• **Brief**
Every line of the listing that holds the word "name" should be returned.

• **Records for this task**

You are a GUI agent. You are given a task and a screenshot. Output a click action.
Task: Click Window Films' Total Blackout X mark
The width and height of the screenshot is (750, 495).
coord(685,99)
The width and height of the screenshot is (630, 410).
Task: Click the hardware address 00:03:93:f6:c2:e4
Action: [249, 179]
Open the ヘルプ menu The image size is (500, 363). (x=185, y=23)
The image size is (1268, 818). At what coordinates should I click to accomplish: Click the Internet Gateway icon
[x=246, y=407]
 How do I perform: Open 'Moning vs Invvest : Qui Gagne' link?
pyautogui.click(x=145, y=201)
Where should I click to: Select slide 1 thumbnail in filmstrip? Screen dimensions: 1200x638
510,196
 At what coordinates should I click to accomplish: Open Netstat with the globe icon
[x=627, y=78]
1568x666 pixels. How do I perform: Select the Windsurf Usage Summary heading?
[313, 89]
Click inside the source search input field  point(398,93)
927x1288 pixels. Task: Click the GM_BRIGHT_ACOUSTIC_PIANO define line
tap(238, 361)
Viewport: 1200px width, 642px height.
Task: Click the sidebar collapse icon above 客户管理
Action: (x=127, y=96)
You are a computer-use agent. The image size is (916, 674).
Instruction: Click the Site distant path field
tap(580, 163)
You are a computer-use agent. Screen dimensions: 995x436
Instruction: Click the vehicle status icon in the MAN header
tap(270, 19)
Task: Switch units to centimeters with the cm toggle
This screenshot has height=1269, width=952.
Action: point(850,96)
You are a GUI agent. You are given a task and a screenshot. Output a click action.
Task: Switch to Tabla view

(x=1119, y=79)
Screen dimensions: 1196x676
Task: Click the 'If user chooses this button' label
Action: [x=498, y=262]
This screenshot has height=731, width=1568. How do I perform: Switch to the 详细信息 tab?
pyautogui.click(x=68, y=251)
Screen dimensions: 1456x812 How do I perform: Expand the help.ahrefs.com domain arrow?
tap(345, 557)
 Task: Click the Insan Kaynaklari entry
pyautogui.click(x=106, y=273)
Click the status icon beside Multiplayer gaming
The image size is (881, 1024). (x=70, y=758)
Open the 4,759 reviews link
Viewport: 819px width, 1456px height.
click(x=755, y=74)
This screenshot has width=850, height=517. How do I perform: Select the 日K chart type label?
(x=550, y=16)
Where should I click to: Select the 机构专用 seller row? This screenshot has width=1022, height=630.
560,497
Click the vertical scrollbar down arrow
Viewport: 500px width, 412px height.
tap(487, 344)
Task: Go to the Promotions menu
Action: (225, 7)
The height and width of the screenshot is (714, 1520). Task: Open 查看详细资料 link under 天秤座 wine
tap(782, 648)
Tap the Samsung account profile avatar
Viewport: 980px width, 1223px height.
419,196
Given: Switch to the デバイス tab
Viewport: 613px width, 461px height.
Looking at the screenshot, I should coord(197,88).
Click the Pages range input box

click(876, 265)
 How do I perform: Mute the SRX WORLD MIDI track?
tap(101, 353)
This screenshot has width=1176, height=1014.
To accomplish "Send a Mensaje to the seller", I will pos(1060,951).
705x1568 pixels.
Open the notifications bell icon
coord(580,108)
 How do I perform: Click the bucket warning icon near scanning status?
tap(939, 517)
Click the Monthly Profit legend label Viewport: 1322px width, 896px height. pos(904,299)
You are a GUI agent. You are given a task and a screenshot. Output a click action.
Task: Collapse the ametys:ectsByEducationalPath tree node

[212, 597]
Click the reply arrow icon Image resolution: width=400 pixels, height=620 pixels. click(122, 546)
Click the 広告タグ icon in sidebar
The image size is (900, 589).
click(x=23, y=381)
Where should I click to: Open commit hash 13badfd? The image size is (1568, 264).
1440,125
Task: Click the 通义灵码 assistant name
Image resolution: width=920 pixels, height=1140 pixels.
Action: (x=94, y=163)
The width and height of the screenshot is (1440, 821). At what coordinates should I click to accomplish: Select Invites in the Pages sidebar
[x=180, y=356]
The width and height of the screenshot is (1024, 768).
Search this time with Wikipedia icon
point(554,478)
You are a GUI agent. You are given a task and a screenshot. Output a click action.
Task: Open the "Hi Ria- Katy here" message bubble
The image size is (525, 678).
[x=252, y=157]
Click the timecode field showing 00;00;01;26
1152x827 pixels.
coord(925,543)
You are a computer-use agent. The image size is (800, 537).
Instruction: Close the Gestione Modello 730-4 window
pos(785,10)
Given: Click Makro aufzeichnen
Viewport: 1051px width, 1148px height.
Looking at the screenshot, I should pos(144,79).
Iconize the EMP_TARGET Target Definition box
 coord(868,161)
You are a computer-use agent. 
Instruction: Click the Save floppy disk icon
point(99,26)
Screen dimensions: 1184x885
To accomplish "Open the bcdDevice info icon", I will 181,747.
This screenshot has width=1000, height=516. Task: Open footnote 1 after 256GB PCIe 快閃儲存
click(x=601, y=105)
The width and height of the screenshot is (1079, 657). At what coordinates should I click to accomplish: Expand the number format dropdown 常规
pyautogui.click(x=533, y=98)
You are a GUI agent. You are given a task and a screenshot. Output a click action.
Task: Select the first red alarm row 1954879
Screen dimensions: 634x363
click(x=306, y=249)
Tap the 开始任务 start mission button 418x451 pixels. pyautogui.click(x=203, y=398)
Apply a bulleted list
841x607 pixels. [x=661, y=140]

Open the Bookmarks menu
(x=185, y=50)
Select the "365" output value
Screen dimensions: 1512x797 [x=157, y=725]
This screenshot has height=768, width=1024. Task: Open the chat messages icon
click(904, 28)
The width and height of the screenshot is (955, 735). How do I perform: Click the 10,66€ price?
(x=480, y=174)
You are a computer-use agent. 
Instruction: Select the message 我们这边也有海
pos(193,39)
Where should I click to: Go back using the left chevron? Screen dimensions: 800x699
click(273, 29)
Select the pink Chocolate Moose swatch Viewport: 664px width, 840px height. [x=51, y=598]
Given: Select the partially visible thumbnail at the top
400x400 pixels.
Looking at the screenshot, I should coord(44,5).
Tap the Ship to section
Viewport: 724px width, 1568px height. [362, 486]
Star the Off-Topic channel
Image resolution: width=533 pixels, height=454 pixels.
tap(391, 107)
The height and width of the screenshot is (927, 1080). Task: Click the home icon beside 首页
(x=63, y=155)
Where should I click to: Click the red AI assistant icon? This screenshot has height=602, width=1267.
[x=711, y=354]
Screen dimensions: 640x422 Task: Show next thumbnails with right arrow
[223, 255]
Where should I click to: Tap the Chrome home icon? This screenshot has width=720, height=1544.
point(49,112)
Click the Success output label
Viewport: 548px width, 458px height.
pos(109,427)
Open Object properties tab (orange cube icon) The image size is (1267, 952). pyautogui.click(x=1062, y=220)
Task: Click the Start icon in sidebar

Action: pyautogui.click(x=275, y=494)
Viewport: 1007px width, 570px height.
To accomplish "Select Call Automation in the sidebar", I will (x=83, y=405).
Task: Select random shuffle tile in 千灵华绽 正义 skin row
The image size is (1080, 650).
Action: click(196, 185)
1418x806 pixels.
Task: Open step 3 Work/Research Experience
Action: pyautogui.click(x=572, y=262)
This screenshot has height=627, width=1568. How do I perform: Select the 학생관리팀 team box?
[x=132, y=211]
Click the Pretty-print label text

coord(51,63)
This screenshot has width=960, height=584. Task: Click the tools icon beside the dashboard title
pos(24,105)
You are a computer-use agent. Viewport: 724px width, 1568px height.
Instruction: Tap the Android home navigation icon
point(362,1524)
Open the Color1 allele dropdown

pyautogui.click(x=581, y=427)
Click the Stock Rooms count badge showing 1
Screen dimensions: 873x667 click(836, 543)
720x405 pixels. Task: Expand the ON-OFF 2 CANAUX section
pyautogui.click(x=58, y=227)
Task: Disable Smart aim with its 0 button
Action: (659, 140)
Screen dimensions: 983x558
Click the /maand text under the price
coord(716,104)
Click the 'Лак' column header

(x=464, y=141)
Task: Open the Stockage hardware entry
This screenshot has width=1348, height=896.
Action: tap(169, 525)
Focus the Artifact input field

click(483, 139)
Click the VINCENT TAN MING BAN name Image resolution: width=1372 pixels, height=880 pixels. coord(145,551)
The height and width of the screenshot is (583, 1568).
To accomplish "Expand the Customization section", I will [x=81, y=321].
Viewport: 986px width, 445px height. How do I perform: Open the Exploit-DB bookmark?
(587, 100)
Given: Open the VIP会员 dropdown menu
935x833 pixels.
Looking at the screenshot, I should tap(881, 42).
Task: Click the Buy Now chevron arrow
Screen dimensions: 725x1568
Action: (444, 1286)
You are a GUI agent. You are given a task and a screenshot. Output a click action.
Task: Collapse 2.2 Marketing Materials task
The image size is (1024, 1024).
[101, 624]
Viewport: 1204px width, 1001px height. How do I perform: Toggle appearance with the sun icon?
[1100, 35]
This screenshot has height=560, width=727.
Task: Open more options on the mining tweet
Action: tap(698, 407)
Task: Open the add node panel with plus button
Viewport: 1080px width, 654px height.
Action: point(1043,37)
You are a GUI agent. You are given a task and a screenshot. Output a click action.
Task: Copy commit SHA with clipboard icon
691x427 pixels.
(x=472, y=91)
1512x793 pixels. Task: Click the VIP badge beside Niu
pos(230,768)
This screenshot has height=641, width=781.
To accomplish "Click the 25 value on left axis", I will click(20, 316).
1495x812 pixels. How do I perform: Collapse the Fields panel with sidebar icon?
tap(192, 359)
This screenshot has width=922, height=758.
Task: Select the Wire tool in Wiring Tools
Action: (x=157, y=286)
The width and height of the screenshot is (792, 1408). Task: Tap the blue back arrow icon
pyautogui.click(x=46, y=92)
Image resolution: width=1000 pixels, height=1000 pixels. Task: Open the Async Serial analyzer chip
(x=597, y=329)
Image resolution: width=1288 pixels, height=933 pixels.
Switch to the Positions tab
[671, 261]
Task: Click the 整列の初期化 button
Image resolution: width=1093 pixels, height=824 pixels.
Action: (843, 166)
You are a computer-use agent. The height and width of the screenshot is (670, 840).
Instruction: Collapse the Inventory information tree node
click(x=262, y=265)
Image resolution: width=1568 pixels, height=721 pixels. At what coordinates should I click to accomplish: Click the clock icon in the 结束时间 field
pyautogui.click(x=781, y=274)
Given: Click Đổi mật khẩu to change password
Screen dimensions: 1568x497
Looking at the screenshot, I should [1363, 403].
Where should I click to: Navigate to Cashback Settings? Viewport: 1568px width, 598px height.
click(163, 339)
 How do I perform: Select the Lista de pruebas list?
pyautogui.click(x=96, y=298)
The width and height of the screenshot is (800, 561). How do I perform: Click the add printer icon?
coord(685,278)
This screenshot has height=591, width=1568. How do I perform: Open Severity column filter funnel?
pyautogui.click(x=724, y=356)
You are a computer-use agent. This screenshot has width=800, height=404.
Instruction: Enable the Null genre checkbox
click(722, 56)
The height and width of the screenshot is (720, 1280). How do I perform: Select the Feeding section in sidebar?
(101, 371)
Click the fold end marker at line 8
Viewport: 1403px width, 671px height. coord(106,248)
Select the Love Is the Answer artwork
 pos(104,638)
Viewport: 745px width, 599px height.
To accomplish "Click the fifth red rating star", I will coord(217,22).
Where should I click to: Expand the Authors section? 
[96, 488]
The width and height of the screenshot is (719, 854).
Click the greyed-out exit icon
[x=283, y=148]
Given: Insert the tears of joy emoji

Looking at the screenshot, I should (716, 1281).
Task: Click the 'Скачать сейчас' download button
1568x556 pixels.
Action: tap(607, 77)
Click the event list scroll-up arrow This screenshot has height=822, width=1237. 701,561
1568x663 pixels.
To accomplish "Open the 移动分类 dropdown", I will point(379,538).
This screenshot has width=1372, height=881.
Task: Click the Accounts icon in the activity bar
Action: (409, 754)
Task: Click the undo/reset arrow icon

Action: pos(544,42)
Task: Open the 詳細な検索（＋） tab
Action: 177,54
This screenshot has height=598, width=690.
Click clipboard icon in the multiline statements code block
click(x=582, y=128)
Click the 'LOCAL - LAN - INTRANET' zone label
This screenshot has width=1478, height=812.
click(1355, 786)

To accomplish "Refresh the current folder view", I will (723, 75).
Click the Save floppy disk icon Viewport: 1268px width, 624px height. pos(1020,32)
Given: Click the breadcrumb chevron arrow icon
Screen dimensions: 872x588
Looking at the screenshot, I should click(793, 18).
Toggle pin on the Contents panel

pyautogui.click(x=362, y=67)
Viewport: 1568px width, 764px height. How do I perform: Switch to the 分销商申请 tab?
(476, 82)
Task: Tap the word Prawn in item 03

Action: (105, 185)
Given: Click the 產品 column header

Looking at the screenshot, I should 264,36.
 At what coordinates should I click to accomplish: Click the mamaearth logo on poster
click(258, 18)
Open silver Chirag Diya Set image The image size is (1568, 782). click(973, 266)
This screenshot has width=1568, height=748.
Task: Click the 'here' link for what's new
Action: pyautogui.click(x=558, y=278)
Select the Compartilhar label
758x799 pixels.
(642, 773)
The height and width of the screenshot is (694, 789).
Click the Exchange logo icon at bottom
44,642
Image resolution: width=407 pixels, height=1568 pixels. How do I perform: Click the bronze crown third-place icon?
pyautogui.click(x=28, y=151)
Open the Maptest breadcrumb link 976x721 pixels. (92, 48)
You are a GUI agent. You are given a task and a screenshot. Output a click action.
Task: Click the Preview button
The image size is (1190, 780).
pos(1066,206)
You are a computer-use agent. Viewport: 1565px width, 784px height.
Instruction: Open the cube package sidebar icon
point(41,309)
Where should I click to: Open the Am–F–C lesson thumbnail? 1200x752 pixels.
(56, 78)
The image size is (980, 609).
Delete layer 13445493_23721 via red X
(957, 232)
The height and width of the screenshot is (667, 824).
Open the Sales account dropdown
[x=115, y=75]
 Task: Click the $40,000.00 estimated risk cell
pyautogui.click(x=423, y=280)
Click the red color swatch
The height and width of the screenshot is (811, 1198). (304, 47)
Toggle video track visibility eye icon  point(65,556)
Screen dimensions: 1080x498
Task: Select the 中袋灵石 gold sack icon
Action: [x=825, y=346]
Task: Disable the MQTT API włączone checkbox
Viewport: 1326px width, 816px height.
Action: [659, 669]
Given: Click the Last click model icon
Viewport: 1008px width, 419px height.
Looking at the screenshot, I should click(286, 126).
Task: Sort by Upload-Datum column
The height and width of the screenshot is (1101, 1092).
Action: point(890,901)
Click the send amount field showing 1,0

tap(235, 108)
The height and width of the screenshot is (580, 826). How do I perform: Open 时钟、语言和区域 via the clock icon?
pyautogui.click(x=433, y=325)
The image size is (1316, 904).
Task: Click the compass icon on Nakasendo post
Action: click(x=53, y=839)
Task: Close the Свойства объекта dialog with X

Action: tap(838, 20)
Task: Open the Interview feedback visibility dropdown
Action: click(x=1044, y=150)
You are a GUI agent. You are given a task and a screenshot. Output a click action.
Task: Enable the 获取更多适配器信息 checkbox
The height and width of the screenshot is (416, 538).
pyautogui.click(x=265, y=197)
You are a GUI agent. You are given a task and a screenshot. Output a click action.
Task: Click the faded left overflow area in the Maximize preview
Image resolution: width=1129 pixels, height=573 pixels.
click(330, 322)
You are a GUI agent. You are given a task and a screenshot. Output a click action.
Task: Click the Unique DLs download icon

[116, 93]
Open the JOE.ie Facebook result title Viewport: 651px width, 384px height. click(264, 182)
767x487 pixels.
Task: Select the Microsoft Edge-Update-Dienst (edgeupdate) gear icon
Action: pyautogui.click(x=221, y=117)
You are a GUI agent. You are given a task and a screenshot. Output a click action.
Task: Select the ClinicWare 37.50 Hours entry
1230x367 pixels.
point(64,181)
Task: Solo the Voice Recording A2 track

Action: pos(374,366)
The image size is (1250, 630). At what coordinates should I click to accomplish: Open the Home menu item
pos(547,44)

• **Completed task**
Task: Click the 通义灵码 assistant name
Click the VINCENT TAN MING BAN name Image resolution: width=1372 pixels, height=880 pixels. coord(145,551)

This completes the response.